HOW WELL CAN IRS COUNT THE POPULATION?

Peter Sailer, Michael Weber, and Ellen Yau, Internal Revenue Service

(O:S) P.O. Box 2608, Washington, DC 20013-2608

KEY WORDS: Administrative records, Census, Age and Sex Distributions

The following paper is an outgrowth of research performed with a data base of merged individual income tax returns and information documents. Tax Year 1989 was the first year for which such a data base was created and perfected. Traditionally, the Statistics of Income (SOI) Division of the Internal Revenue Service has interpreted its mandate to produce "statistics reasonably available with respect to the operations of the internal revenue laws" [1] as meaning tabulating data shown on tax returns. In recent years, with the computerization of the millions of information documents prepared by employers, banks, stock brokers, payers of pensions, etc., data from these documents have increasingly become "reasonably available." Data from information documents, when matched to tax returns, can be used to serve as a check on the data shown on individual income tax returns, as well as to provide an indication of how much of the income on a joint return belongs to the husband and how much to the wife. In addition, it is possible to pull a sample of information documents that do not match to tax returns, and use them to tally data about non-filers.
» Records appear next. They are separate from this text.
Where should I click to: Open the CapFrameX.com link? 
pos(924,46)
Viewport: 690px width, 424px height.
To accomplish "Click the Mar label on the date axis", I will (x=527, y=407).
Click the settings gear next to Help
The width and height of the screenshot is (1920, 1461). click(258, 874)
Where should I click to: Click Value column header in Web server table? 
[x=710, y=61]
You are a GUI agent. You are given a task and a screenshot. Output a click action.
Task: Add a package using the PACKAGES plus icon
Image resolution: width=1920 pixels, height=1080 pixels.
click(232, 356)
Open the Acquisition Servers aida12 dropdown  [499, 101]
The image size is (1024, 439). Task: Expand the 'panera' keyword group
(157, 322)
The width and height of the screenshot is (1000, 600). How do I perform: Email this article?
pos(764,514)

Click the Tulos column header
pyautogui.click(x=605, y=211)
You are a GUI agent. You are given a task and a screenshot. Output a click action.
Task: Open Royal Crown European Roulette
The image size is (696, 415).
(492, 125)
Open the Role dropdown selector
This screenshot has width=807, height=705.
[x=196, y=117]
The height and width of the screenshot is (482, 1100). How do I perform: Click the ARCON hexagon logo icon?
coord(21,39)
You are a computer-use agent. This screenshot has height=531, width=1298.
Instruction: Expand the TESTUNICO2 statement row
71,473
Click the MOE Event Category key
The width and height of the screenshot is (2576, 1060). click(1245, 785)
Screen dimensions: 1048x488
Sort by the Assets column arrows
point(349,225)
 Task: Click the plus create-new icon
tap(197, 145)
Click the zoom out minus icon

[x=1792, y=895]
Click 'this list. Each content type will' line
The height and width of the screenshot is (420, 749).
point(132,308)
The data base used for this paper was created as a tool to compare tax return data to data gathered from information documents. It includes a sample of tax returns matched to information documents, as well as unmatched tax returns and unmatched information documents. The age of each individual in the sample was determined by matching his or her social security number (SSN) to the Year of Birth file, which contains information supplied at the time the SSN is applied for. While the data base used for this paper was set up primarily for tax analysis purposes, it is also a rich source of information with which to evaluate recent proposals for a greater use of administrative records in structuring Censuses and inter-censal estimates. [2] This paper is presented as a modest first step in performing the proposed research on the population covered by administrative records in the possession of the Internal Revenue Service.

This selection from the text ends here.